3 June 2018
As children, we are connected with our bodies and experience them with joy. As adults, we become caught up in our fast-paced lives, and lose our body awareness without realising. Many of us live our lives so much in our head, that we lose track of what is happening in our bodies. We often spend more time being aware of the weather, the time of day or what other people expect from us, than the sensations in our own bodies.
We can learn to become aware of our bodies again by understanding the difference between our external and internal awareness. External awareness includes all the stimulation we receive to our senses from the outside world. Internal awareness is any physical sensation, feeling, emotional comfort or discomfort inside the body. We often don’t notice what’s going on in the body, because most of our awareness is focused outside of it.
As we become more aware of our body and its sensations, we become more likely to notice stress, anxiety and tension. The body registers stress much sooner than the mind. When muscles start to tense, it’s the body’s way of letting you know that you are stressed.
For more on how the body reacts to stress read Fight or Flight – understanding how your body reacts to stress.
Our body has inbuilt signals to tell us when we’re hungry, and need to eat; or tired, and need to sleep. Without body awareness, we often ignore these important signals from our body. Neglecting our basic need for rest, food, and digestion, can affect our physical and mental health. As our body awareness improves, we can better respond to our own needs.
Body awareness can help improve emotions too. Most emotions are felt physically as well as mentally. For instance, when we are nervous, we may feel it in our stomach. When we are angry, we may flush red and feel our heart rate increase.
The physical aspects of our emotions often begin before the feelings even come into our consciousness. By improving body awareness, it becomes easier to identify and understand emotions based on small changes in the body.
Try these exercises to increase your body awareness and develop your understanding of your body and how it responds.
Begin by focusing your attention on the outside world. Become aware of what you are noticing. You could use the words “I am aware of …” to help you focus. For instance, “I am aware of the cars driving past”, “I am aware of the colour of the carpet”, “I am aware of the smell of cooking”, etc.
Once you have become aware of what is going on around you, move your focus to your body and its physical sensations.

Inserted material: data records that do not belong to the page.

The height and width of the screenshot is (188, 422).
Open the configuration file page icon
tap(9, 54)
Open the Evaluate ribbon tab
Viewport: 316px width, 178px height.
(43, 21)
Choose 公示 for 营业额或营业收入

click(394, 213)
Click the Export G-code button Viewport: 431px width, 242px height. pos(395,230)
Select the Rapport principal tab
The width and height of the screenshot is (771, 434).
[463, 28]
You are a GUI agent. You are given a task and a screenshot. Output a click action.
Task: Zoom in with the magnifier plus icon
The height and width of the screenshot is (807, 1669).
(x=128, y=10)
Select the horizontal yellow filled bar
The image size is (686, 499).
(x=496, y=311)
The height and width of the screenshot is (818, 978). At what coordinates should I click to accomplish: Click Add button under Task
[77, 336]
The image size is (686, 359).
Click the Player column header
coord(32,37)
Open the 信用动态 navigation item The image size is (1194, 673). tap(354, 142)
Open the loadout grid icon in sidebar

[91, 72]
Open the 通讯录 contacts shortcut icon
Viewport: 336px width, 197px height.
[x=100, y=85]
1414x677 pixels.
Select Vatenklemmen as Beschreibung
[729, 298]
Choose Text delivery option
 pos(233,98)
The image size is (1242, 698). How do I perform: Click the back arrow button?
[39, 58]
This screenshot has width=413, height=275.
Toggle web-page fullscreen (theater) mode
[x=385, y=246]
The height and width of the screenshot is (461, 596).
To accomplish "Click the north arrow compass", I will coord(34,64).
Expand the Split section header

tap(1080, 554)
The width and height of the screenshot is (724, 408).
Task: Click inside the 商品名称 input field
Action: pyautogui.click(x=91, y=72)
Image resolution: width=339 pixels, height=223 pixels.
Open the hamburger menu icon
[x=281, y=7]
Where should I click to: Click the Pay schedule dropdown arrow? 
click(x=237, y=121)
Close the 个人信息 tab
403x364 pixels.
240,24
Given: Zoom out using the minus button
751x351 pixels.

This is what we call the internal world. Still use the words “I am aware of …to help you. For instance “I am aware of feeling warm”, “I am aware of stiffness in my shoulders”, “I am aware of my stomach making noises”, etc.
Now shuttle between the internal and external awareness. This might be something like “I am aware of the chair against my leg”, “I am aware of the light coming from outside the window”, “I am aware my back is rounded”, “I am aware of the birds singing” etc.
This exercise only takes a few moments to practice and can be done throughout the day, whenever you have a spare minute. It helps to separate and appreciate the difference between your internal and external worlds.
Close your eyes. Start with your toes and gradually moving up your body ask yourself “Where am I tense?” Whenever you discover a tense area exaggerate it slightly so you can become more aware of it. Be aware of the muscles in your body that are tense, but don’t try and do anything about it. Next say to yourself “I am tensing my neck muscles…I am creating tension in my body…It is me who is doing it.” We produce our own muscular tension. Now, become aware of anything that is going on in your life that may be causing the tension in your body and think about what you could do to change it.
Developing body awareness involves passively observing your body and its actions without thinking in terms of “good,” “bad,” “attractive” or “unattractive.” You can think of it like being a scientist investigating yourself. The aim is to detach yourself from personal criticism, and just be interested in perceiving, understanding, and accepting your body exactly as it is.
This nonjudgmental awareness toward our bodies helps foster greater self-acceptance.